I was very happy with the results of my work for about a week. Then disaster! The code got old, it started to rot and had to be rewritten (yes I have worked as a manager for a long time, however I’m still a developer and I can’t help this). A couple of fundamental problems made me feel uncomfortable with my recent work:

  • Meta-linguistic abstraction: It had many concepts, which made it complex. It heavily relied on the ‘Promise’ concept, which did not compose well with Node.js ecosystem. It inherited the MongoDb expression language with its faults and limitations. For example, a logical ‘and’ was defined using a JSON object, which implies no ordering.
  • Message brokering:  Events were stored as messages in a queue. A background daemon periodically fetched and correlated messages with user state. As a result I could not bring the performance of the system quite where I wanted.

Note: I will describe the benchmark in future posts, suffice it to say: in a quad core, 16 GB IMac I got 700 event-action-event cycles/sec

Second Round

September last year, I had heard a number of people allude to the importance and relevance of business rules. I was familiar with this domain, but I had always considered it a solution for a very specific problem. With some skepticism, I spent a few days reading documents on inference, forward chaining and Rete algorithms. It occurred to me that inference could help improve the performance of ‘durable’ at least by an order of magnitude. So I decided to start a new code iteration by implementing a Rete algorithm, which could scale out simply by adding commodity hardware. The published papers on forward chaining only consider an in memory single process environment, without problems of consistency nor cost of memory access. So my main area of focus became the use of  cache technology for storing inference state. At the end I decided to use Redis because it is fast, it offers powerful data structures (hashsets and ordered hashsets), server side scripting and, believe it or not, its single threaded model is great for handling concurrency and consistency.

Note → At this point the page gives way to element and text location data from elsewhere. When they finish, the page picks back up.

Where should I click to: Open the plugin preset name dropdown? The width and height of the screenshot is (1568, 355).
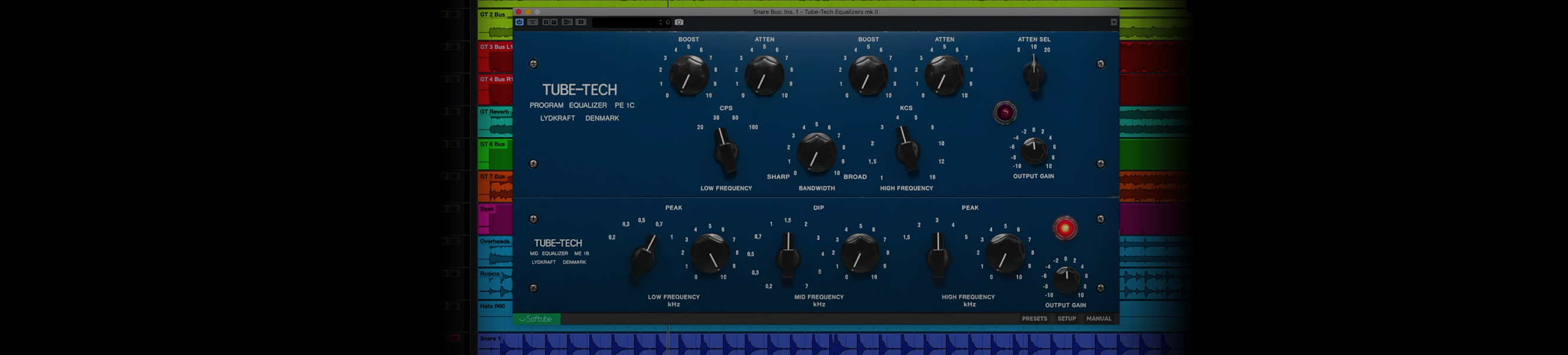tap(627, 22)
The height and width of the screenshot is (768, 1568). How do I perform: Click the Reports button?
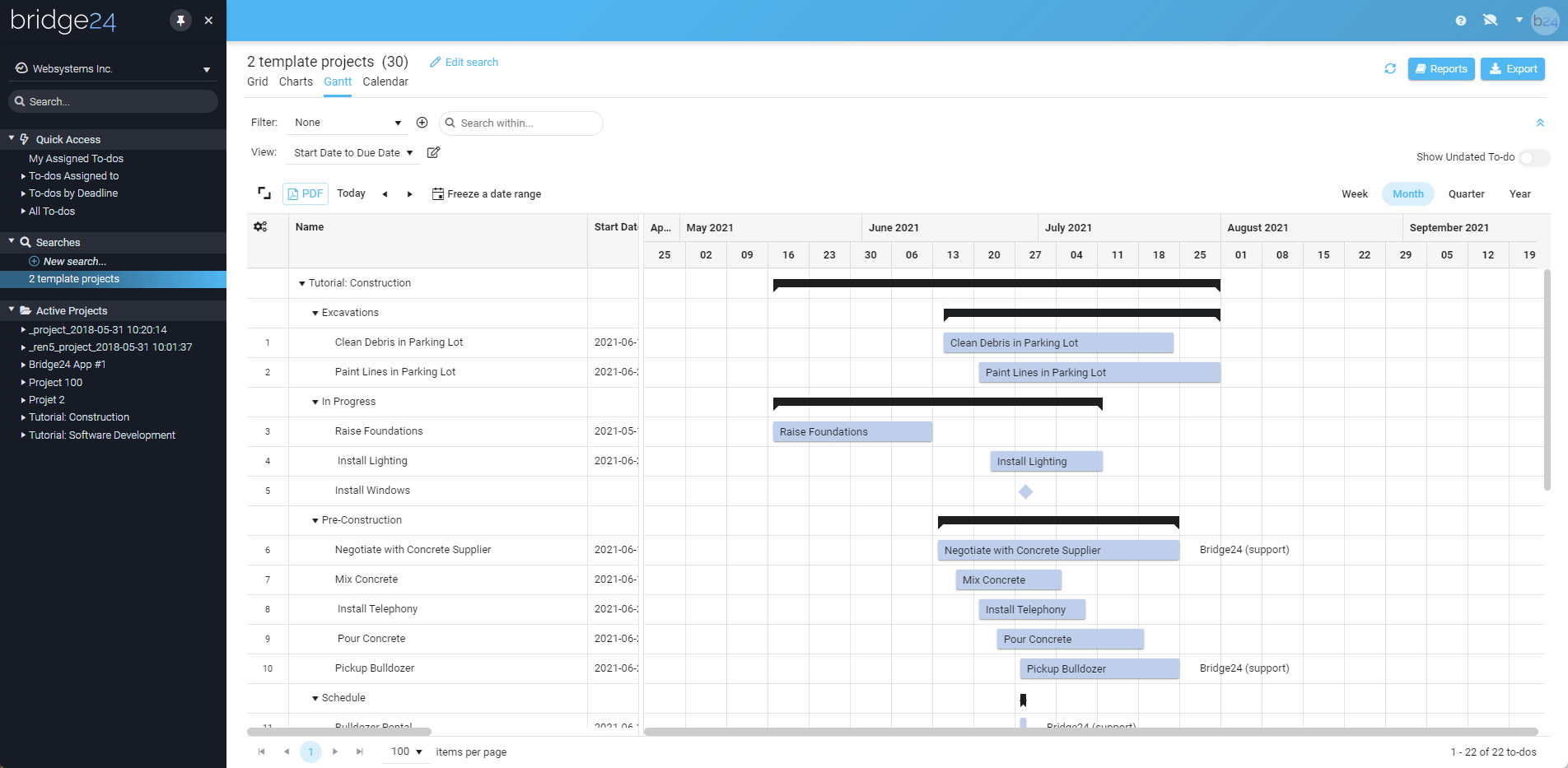tap(1440, 69)
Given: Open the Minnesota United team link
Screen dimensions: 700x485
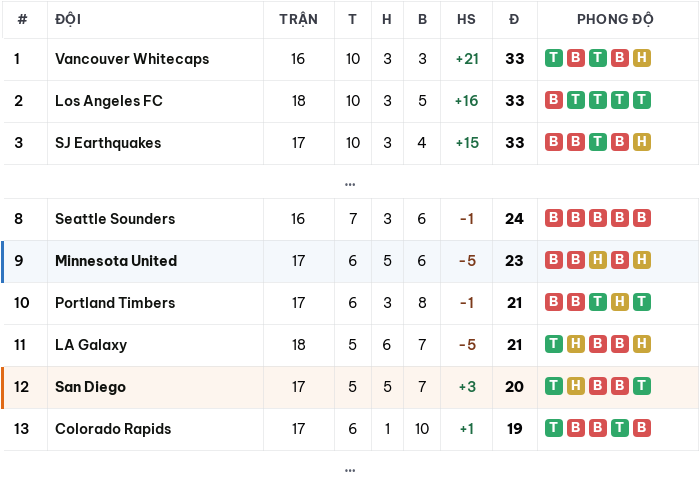Looking at the screenshot, I should point(116,261).
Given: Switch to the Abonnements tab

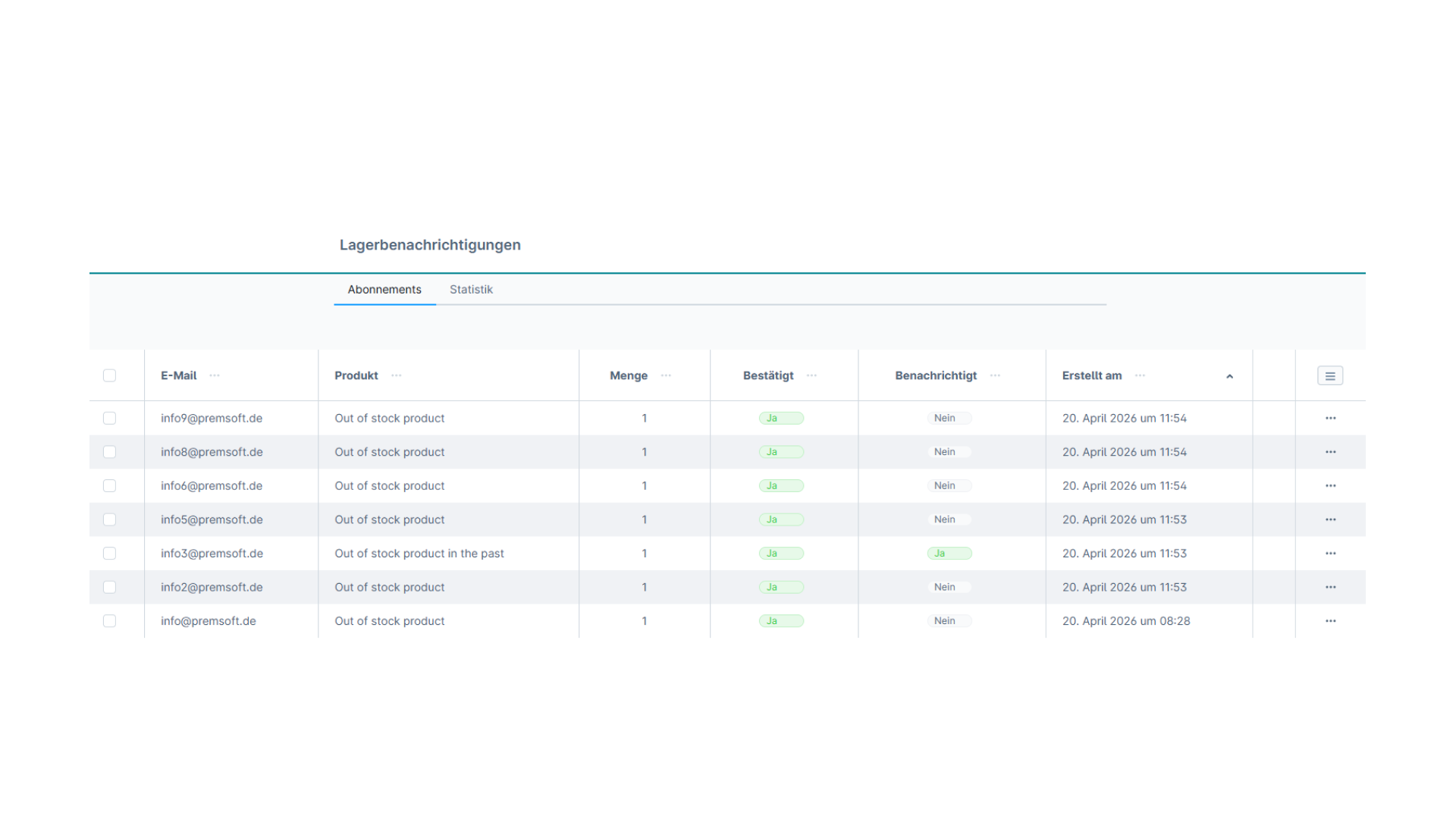Looking at the screenshot, I should point(384,290).
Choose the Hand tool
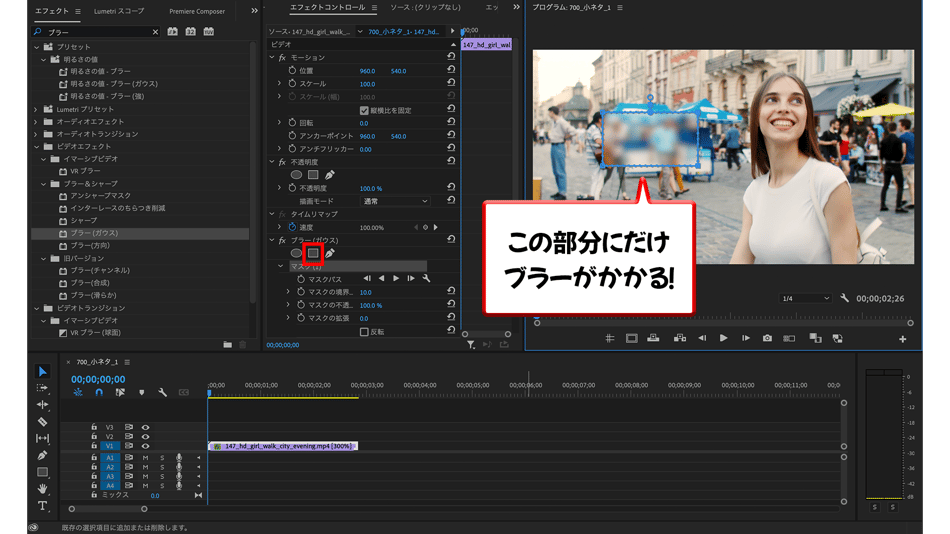 (x=42, y=489)
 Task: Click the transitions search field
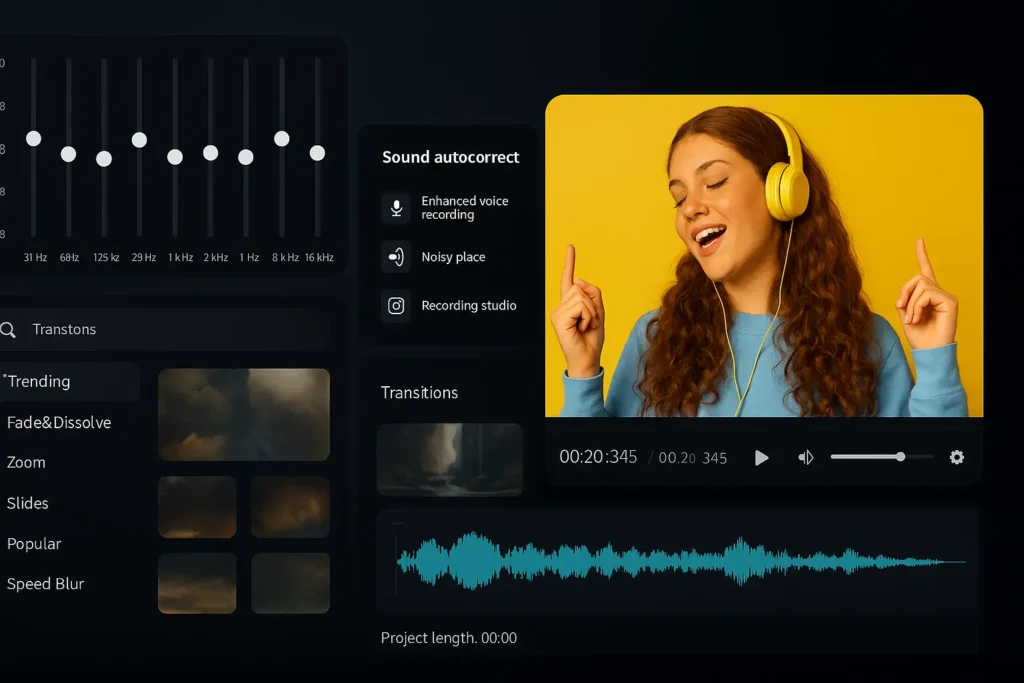click(x=170, y=330)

On top of the basic principles I had established in the first iteration (JSON, storage, REST API, Fault Tolerance and Cloud Ready), I adopted 4 new principles:

  • Meta-linguistic abstraction: A reduced set of concepts provides an intuitive, minimalistic abstraction to ease the learning curve.
  • Rules: The basic building block of the system is the ‘Rule’ which is composed of an antecedent (expression) and a consequent (action). By allowing expressing rules over incoming events as well as user state, more complex constructs such as statecharts and flowcharts can be supported, because they can be reduced to a set of rules.
  • Forward chaining: Allows for quick event evaluation without the need for recomputing all expressions nor reading and deserializing user state. This the key for a significant performance boost over my previous implementation based on message brokering.
  • Caching: Inference state is stored in a out of proc cache, which allows scaling out rule evaluation beyond a single process using commodity hardware.

I just published my work to NPM under the name ‘durable’ version 0.10.x, git repository http://www.github.com/jruizgit/rules. So far I’m still happy with my work, but a few questions remain unanswered:

  • Can I improve the performance of the system even more by reimplementing it in C and cutting the cost of event marshaling to Redis?
  • Or will the next performance boost come from moving rule evaluation closer to the memory location?
  • Can I leverage a C implementation to support meta-linguistic abstractions for Python and Ruby?
  • Now that I’m not traveling to Shanghai as often, how can I find 12 hours of uninterrupted coding time?

Note: After more than a month of perf tuning, using the same benchmark as in First Round, with a quad core, 16 GB IMac I got 7500 event-action-event cycles/sec.